EXERCISE DIRECTIONS –
Send back the line that contains "Click the exclamation alert icon in Step 6" and all lines following it through the end of the data below, exactly, omitting pictures.
** RECORDS SHOWN follows **
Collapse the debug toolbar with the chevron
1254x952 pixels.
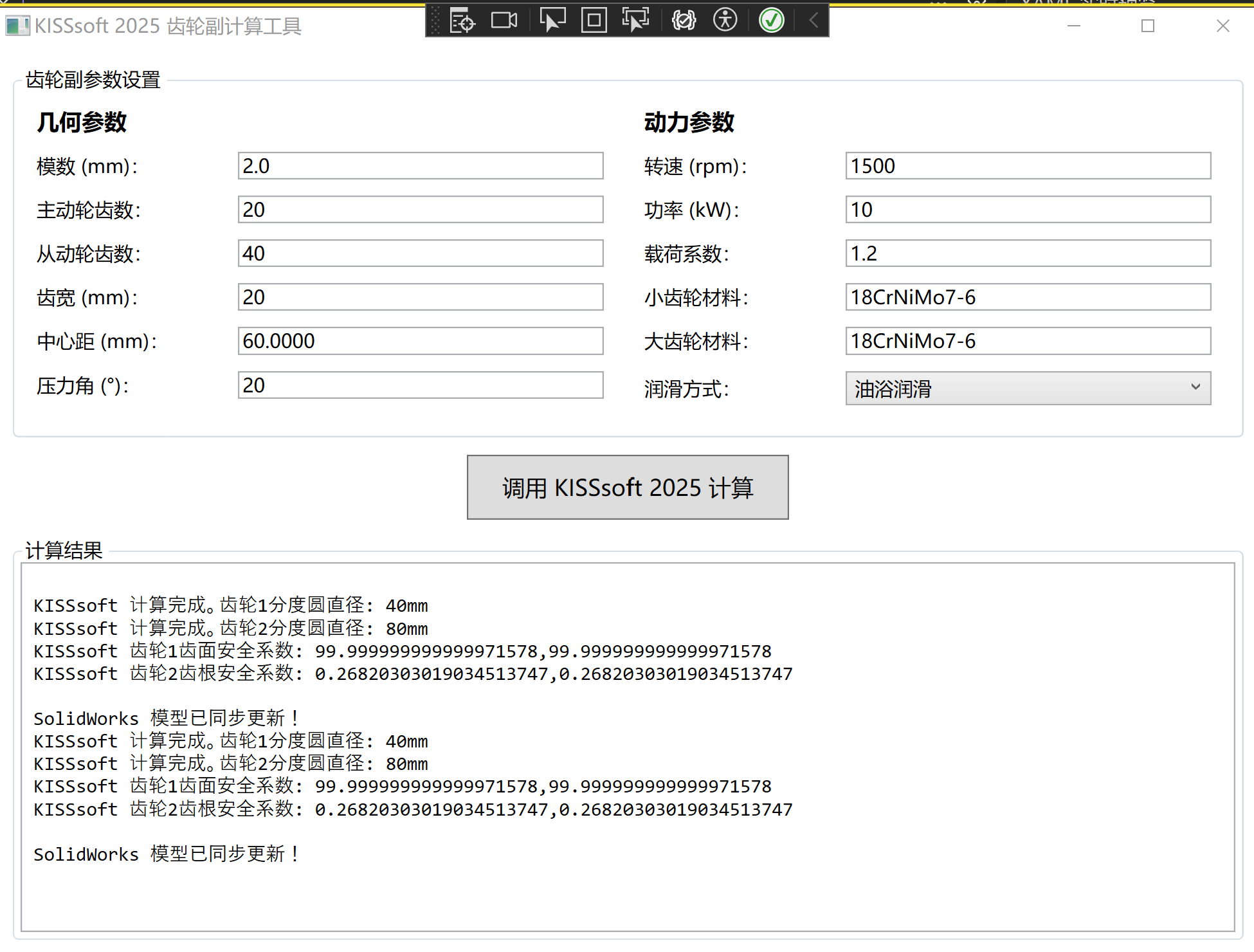(813, 21)
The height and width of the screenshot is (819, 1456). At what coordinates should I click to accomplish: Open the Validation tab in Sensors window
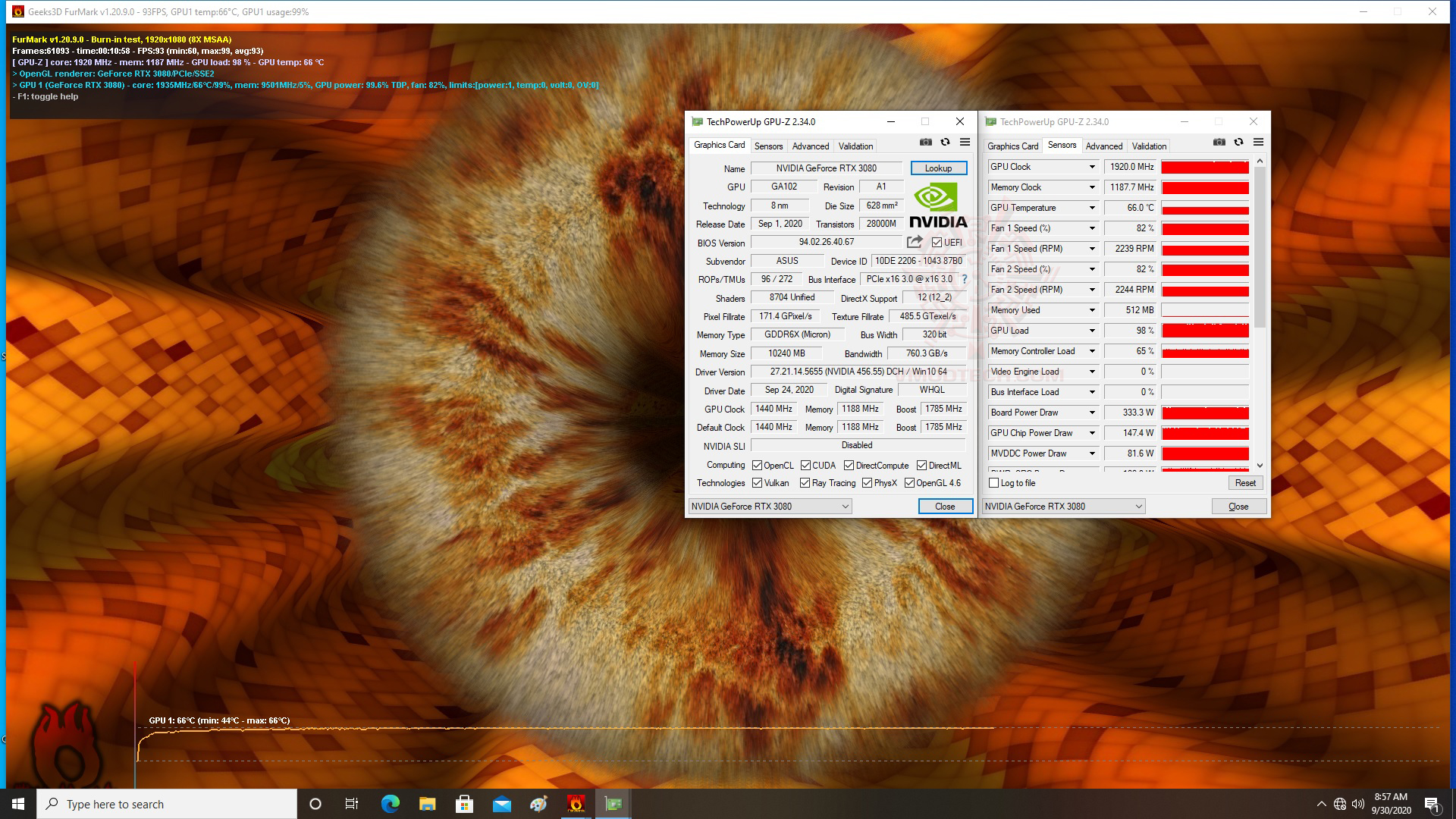click(x=1148, y=146)
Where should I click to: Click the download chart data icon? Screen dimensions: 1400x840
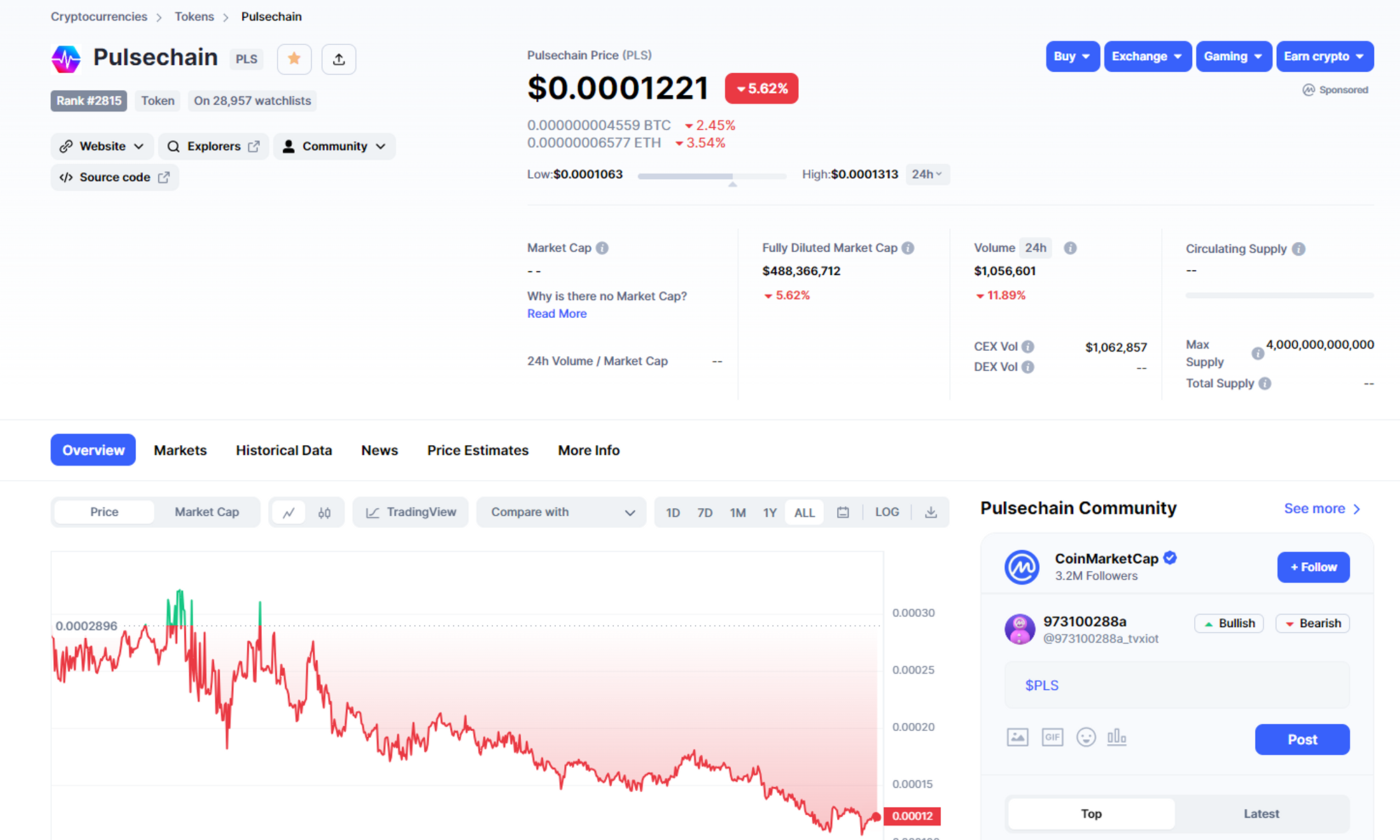pos(930,512)
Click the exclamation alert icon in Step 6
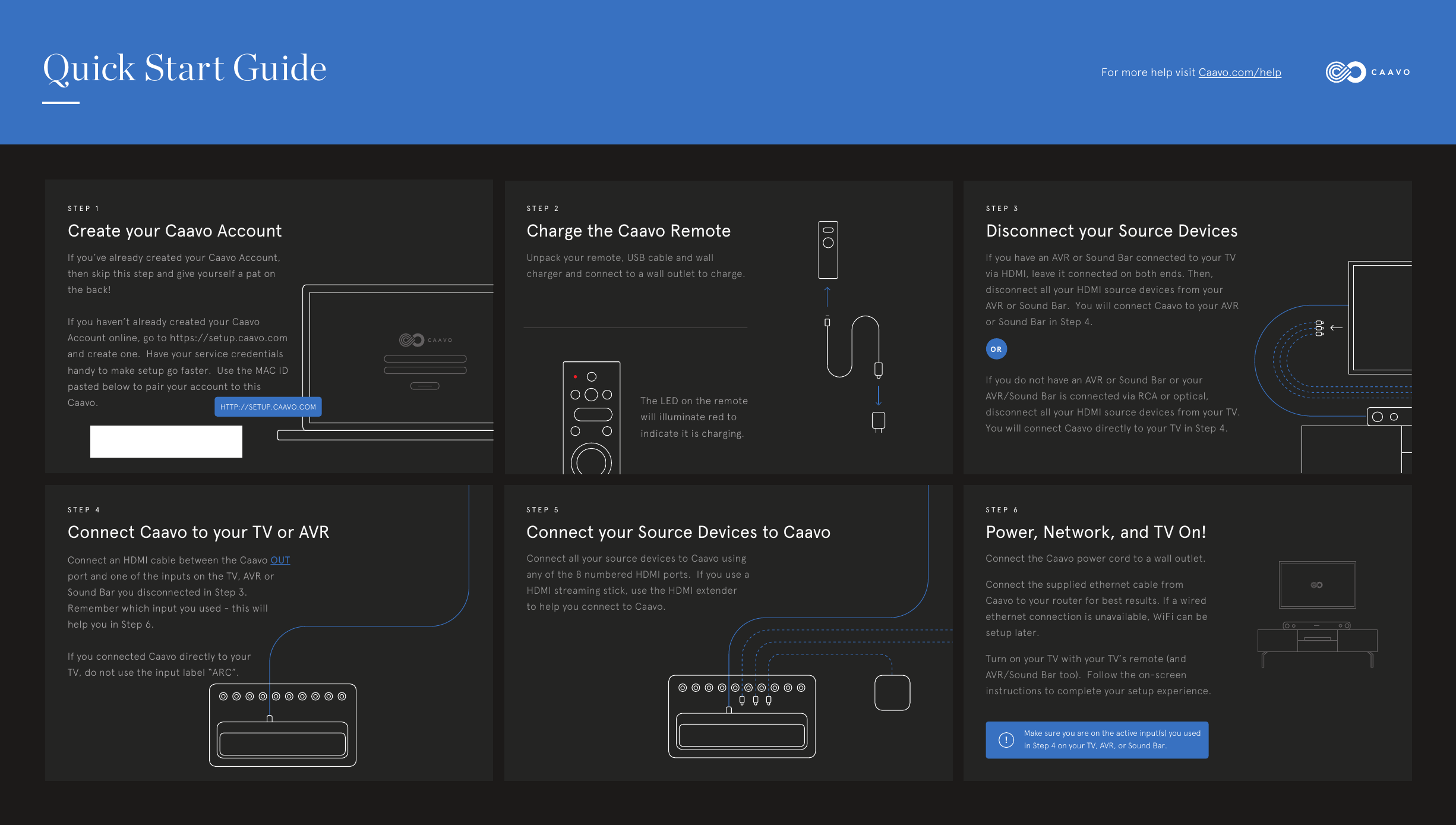The width and height of the screenshot is (1456, 825). point(1006,740)
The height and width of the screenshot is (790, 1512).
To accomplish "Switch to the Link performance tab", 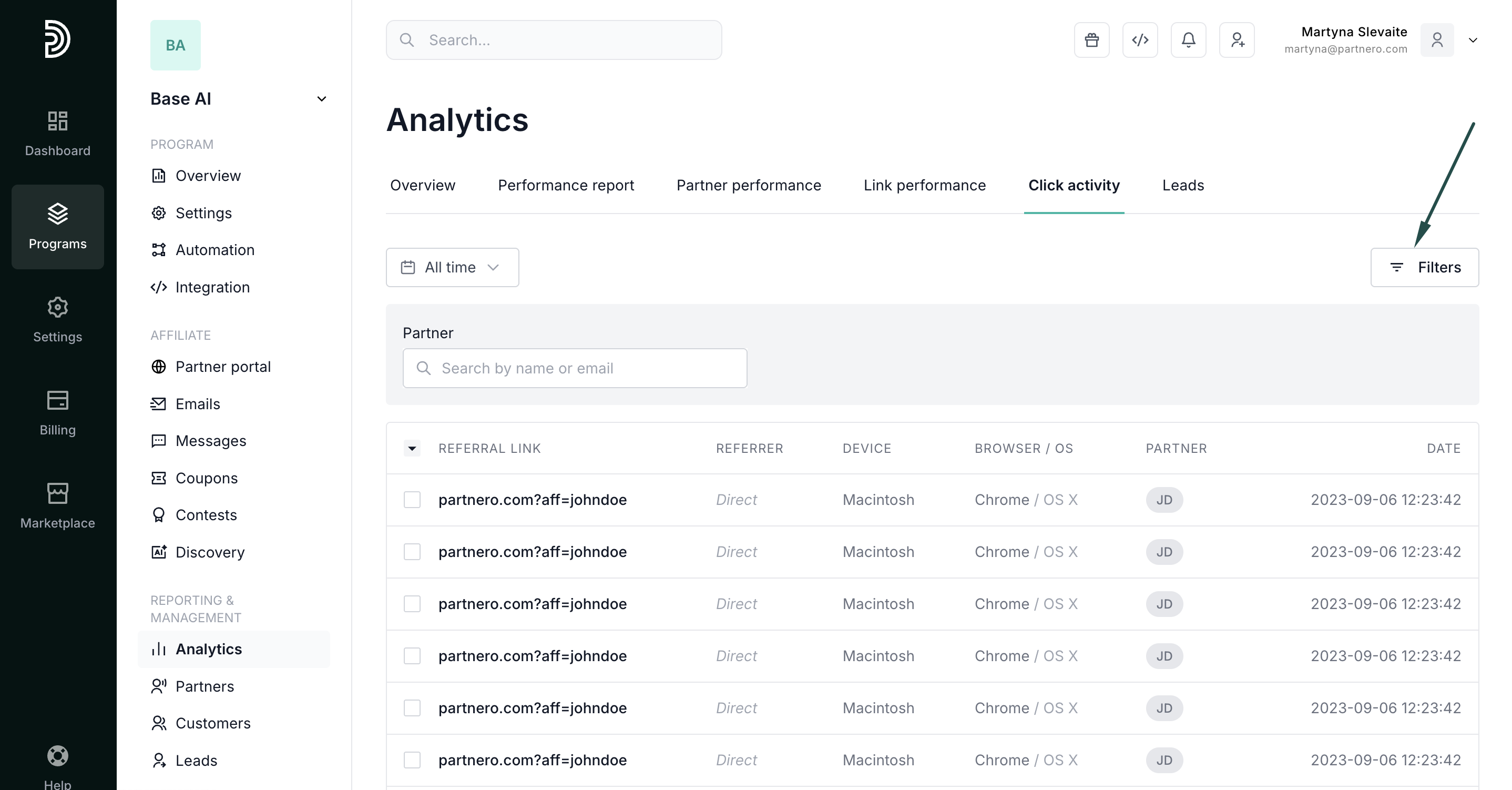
** End of RECORDS SHOWN **
SOLUTION FOR THIS PROBLEM –
Click the exclamation alert icon in Step 6
The width and height of the screenshot is (1456, 825). point(1006,740)
The height and width of the screenshot is (790, 1512).
To accomplish "Switch to the Link performance tab", 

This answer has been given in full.